It took some checking, but I finally figured it out: this is the year 2009. With a little bit more fact checking, I was able to determine that Pulp Fiction came out in 1994, a full fifteen years ago. I figured the statute of limitations on wearing another film’s influence on your sleeve runs out at about five years, but here’s Nobel Son, a heist/kidnapping/general criminal plot film that simply drips with the residue that Tarantino left behind him when he first blustered through film-making last century. No, there are no overlapping storylines or long dissertations on the hidden meaning of various pop culture icons. Tarantino certainly doesn’t have any kind of copyright on criminal films considering he was arguably bested by L.A. Confidential a few years after his own masterpiece. But if you look at the details of this film - the waving of handguns directly at the camera, the posturing of the dialogue, the way that people utilize the f-word - it’s all there.

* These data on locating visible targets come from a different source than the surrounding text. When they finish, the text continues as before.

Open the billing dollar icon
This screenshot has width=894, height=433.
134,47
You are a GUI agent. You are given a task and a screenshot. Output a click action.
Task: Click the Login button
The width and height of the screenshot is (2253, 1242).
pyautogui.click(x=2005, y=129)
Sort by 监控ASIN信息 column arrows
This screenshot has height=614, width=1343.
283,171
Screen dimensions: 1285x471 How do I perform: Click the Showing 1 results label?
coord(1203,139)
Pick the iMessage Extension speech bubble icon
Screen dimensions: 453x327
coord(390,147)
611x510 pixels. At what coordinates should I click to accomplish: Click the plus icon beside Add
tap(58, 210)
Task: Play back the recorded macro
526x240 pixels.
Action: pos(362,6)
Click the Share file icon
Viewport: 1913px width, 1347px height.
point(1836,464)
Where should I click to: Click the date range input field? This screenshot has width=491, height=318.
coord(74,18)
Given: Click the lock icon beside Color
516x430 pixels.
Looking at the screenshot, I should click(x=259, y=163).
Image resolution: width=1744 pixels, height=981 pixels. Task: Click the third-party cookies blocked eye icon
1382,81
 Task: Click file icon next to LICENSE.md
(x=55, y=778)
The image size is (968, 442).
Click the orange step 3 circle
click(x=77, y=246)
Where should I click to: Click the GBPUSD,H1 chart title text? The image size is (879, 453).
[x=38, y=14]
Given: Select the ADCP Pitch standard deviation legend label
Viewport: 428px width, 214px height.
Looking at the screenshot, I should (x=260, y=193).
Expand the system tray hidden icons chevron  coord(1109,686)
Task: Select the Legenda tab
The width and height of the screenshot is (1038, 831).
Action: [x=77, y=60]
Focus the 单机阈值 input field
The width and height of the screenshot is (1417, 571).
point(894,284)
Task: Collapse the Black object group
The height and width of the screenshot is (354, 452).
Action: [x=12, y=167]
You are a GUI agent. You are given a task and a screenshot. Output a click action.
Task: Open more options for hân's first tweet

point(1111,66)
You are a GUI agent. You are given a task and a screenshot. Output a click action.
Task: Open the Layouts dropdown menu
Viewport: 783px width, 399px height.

Eli Michaelson (Alan Rickman) is a great big jackass, and the kind of professor that everyone fears having; think of him as the male counterpart to Helen Mirren’s role in Teaching Mrs. Tingle, which was another really bad movie. He’s arrogant, self-serving, and completely indifferent to whether or not you learn anything, which is bad enough, but he treats his adult son Brett (Bryan Greenberg) with similar disdain. To make things worse, he’s just won the Nobel Prize, which only justifies his behavior (to him), as he tells his class (who inexplicably claps as he tells them this). Because the film needs to have a plot, Brett is kidnapped by Thaddeus James (Shawn Hatosy) and held for a ransom of a million dollars, nearly all of Eli’s Nobel Prize winnings. The plot grows increasingly complicated from there, and I’m not sure exactly when it gets into official spoiler territory, but I will say that this film has a huge cast that includes Mary Steenburgen as Eli’s wife Sarah, Bill Pullman as a detective on the case, and Eliza Dushku as City Hall, a girl that Brett sleeps with.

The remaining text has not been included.